Cadent say public support and optionality are key to delivering the low carbon heat technologies of the future | Credit: Alamy


3 min read Partner content

To deliver the heat technology required to make net zero a reality, policy-makers need to make brave decisions now that put the UK on a pathway towards decarbonisation.

It may feel as though 2050 is a long time away. But time is short. Decarbonising and insulating the heating systems of nearly every home in the UK whilst also providing the infrastructure necessary to deliver the energy is a significant task. With around 23m homes in the UK, we must go at nearly 1m homes a year. This is a challenge the scale of which has never been delivered before.

The Climate Change Committee (CCC) estimate it will need a total of £250bn investment by 2050 - and a huge army of skilled engineers. Public support is key – especially as heating technology is integral to peoples’ homes, making it a very personal issue.

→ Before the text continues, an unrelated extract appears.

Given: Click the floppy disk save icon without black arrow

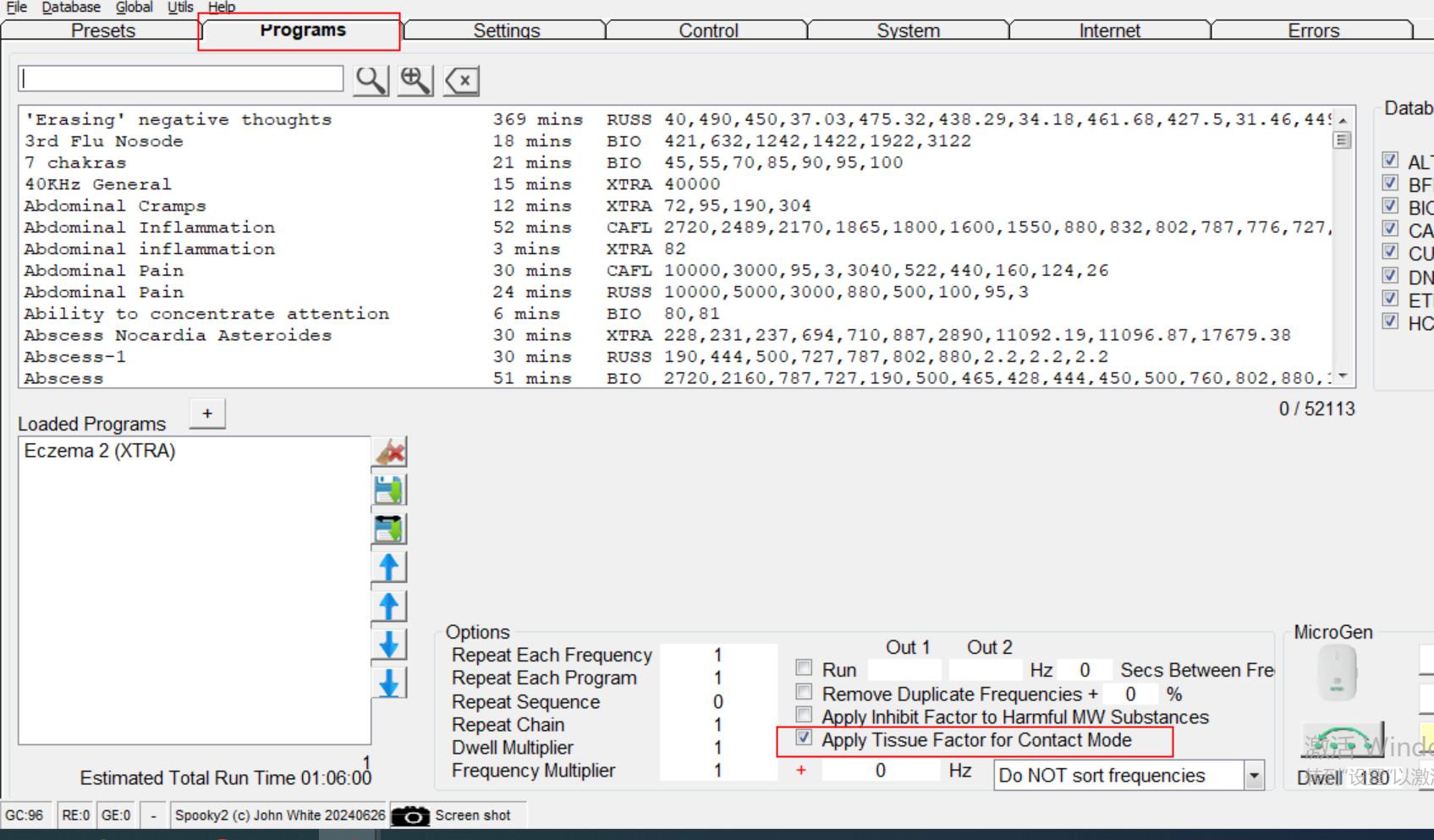Looking at the screenshot, I should click(389, 491).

There is a lot of activity developing the policy framework needed to meet this challenge, but we now need to also start on delivery – of energy efficiency, heat pumps, heat networks and on hydrogen too. A ‘balanced pathway’ such as this has consistently been shown to be the cheapest overall, in part because it avoids the extremes either a full electrification or full hydrogen pathway entail.

Optionality is therefore key. Policy making today should be framed around ‘no regret’ actions and keeping open a range of technologies which could plausibly be part of the long-term low carbon energy mix. This means deploying heat pumps today where they make sense and taking the steps necessary to develop our future hydrogen technologies, where the UK has an opportunity to be at the forefront of a future $2.5tr global industry.

Our focus needs to be on completing our work to demonstrate hydrogen safety, enable the development of a hydrogen economy across the supply chain, prioritise innovation and get on with building the infrastructure we know we will need.

We can also ensure consumer wants and needs are met by putting them at the centre of decisions on low carbon heat, ending unnecessary ‘format wars’ between hydrogen and heat pumps and beginning engagement early on how the transition will happen and be paid for.

Finally, we can ensure robust economic decisions for both the Treasury and households by creating the right incentives to decarbonise heating, stop planning in silos and plan for the sort of peak heat the UK need to deliver in extreme weather events like the ‘Beast from the East’ we experienced in 2018.

By taking these steps the Government will be acting in the interests of consumers, the climate and the future prosperity of the UK, building our existing energy industry into something ready to export its skills, knowledge and products across the world. We must not miss the chance to lead the world in developing hydrogen for heat technology.